At the Florida Online Reading Professional Development site you'll find an excellent archive of Reading Strategies of the Month. If you're looking for ways to put thinking into action, this site is worth a visit. (NOTE: the original link was no longer working, so I replaced it with a link to similar activities while I continue to search out the original archive. PLUS, here's a similar collection from West Virginia. You can also search out individual archives of the strategies originally posted by Florida).
The Rationale for the SCAMPER strategy, for example, begins:
Looking for a new spin on an old idea?
Trying to figure out how to solve a problem by working smarter not harder?
Then the SCAMPER strategy may be the answer you are looking for to spark your own creativity, and the creativity of your students.
SCAMPER is a mnemonic acronym that provides a structured way to assist students and teachers with understanding creative problem solving and developing extension-building activities based on prior ideas and processes (Hale-Evans, 2006). First proposed by Alex Osborne in 1953, this thinking strategy was further developed by Bob Eberle and noted in his 1971 book, SCAMPER: Games for Imagination Development. Eberle states that much as the word scamper suggests “running playfully about as a child”, the strategy SCAMPER may also evoke the need “to run playfully about in one’s mind in search of ideas” (Eberle, 1984).
Why is creative problem solving useful to teach? Assisting ourselves and our students to be creative and critical thinkers are key goals of any teacher or school. Yet, you may ask, why is SCAMPER so useful? Creative problem solving strategies involve “a system, a method, a plan for dealing with perplexing situations” (Erberle, 1984).
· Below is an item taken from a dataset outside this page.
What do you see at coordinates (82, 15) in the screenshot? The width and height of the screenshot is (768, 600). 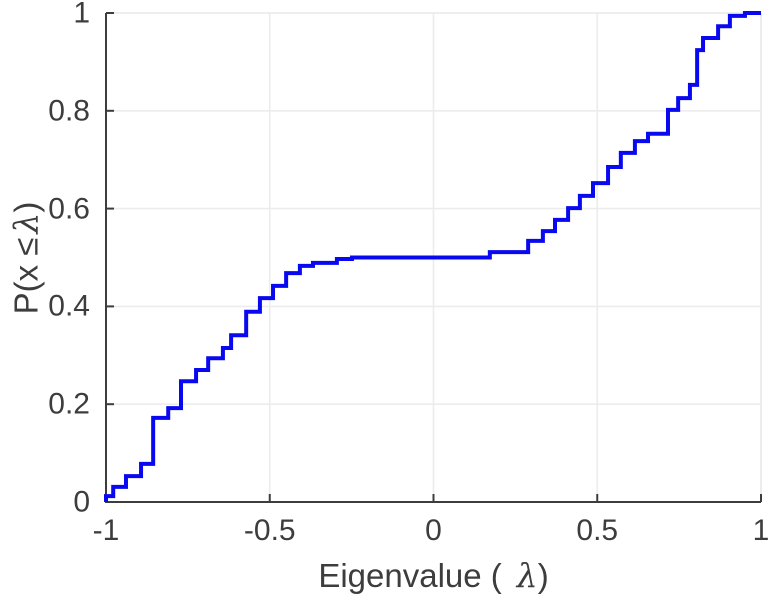 I see `y-tick-label: 1` at bounding box center [82, 15].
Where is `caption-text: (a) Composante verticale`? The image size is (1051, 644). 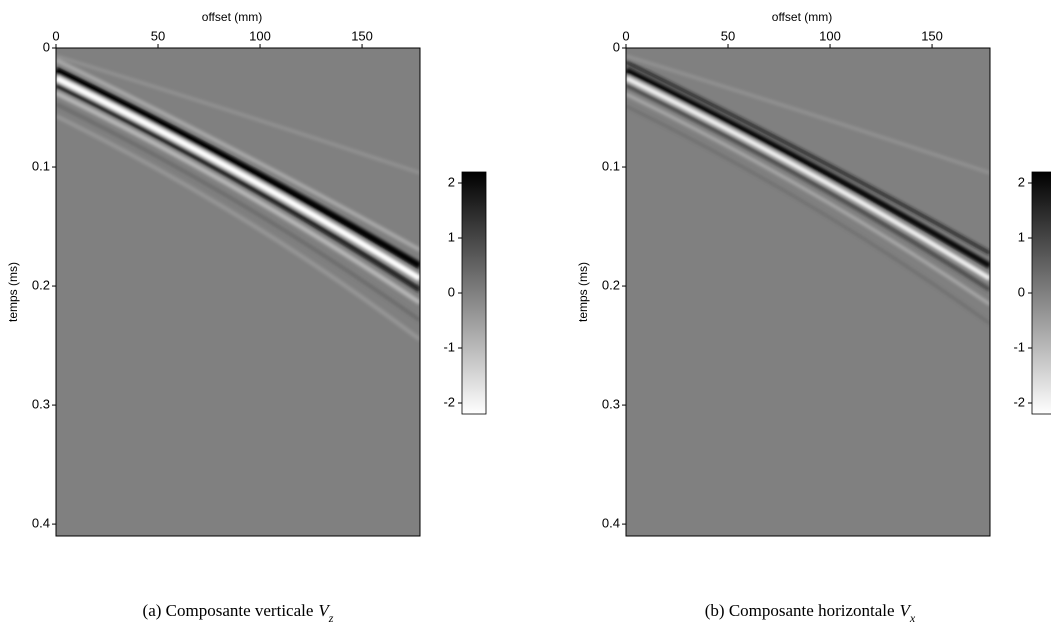 caption-text: (a) Composante verticale is located at coordinates (228, 610).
The SCAMPER technique offers a systematic and practical way to stimulate divergent thinking, imagination, originality, and intuition while scaffolding students’ creative thinking for independent use on other tasks and assignments. (Glenn, 1997)
While there, also check out the database of articles and online sources; some terrific stuff there if you enter just a couple terms for searching.
If you're looking for a ready desk reference on the topic of reading strategies, I highly recommend Strategies That Work: Teaching Comprehension for Understanding and Engagement, by Stephanie Harvey and Anne Goudvis.
You'll find lots of practical, concrete ideas to implement, no matter what your level of expertise or experience in teaching reading.